UCLA professor to discuss Milton and Spenser on sex and theology, April 7
By Jill Goetz
Debora Kuller Shuger, professor of English at the University of California at Los Angeles, will visit Cornell in April to deliver a lecture titled "Glutinous Gums and the Stream of Consciousness: The Theology of Milton's Comus" on Monday, April 7, at 4:30 p.m. in Hollis E. Cornell Auditorium of Goldwin Smith Hall.
The lecture is presented as part of the University Lectures series.
Shuger is known for examining the mind-body problem from the perspective of "cultural poetics," a broad movement that reads nonliterary texts as if they were literature with attention to tone, symbolism and irony, according to Carol V. Kaske, Cornell professor of English. In her University Lecture, Shuger will discuss what the writings of Milton and Spenser, as well as prayer books, sermons and other moral treatises, tell us about the interplay between sex and theology -- particularly in terms of erotic dreams, Kaske said.
"Shuger combines the best of both 'new' and 'old' historicism," Kaske said. "Attacking the conventional wisdom that the Renaissance was marked by secularization, she revitalizes the subject of religion by teasing out of it current concerns, such as sexuality, selfhood and the construction of the other. Her lecture will appeal to social historians, cultural historians and to anyone who is interested in the history of the self."

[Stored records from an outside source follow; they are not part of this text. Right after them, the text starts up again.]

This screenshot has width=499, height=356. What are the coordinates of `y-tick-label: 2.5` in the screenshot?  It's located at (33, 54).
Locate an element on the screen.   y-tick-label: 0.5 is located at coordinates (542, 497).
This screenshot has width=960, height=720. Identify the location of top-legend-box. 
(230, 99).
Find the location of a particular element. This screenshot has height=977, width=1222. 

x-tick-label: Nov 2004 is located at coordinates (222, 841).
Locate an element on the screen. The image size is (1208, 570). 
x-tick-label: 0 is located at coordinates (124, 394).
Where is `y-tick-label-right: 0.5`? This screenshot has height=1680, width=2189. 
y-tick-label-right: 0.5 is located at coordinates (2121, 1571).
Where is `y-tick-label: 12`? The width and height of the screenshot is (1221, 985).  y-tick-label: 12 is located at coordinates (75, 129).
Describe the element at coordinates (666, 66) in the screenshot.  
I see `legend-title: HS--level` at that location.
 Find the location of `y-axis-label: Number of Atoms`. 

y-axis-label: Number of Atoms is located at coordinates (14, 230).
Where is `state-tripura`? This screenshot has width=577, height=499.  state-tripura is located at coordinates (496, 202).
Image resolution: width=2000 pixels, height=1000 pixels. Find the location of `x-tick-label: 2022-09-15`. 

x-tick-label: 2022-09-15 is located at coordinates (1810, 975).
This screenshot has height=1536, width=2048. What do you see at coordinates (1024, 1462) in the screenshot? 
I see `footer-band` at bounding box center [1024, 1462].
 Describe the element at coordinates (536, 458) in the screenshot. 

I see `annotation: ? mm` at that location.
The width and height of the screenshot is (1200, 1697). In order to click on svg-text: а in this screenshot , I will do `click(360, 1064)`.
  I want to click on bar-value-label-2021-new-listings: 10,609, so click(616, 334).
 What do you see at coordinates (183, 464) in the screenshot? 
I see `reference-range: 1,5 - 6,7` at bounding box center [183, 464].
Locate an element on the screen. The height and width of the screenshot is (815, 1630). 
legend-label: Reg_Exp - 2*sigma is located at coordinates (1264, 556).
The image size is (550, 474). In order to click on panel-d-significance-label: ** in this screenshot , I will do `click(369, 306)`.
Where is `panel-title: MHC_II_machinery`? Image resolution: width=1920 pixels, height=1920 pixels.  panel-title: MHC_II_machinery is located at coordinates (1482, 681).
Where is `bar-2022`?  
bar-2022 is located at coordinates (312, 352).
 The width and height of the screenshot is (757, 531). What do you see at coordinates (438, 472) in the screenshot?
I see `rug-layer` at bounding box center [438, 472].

A recipient of both Guggenheim and Rockefeller fellowships, Shuger served four years on the advisory committee of the nation's most prestigious journal of literary studies, PMLA. Her three published books are Sacred Rhetoric: The Christian Grand Style in the English Renaissance, Habits of Thought in the English Renaissance: Religion, Politics and the Dominant Culture and The Renaissance Bible: Scholarship, Subjectivity and Sacrifice.
Goldwin Smith established the University Lectures at the turn of this century to bring the world's foremost scholars to the Cornell campus. Recent University Lecturers have included Stanley Hoffmann, professor of French civilization at Harvard University, and Yale University's Donald Kagan, a scholar of ancient Greek history.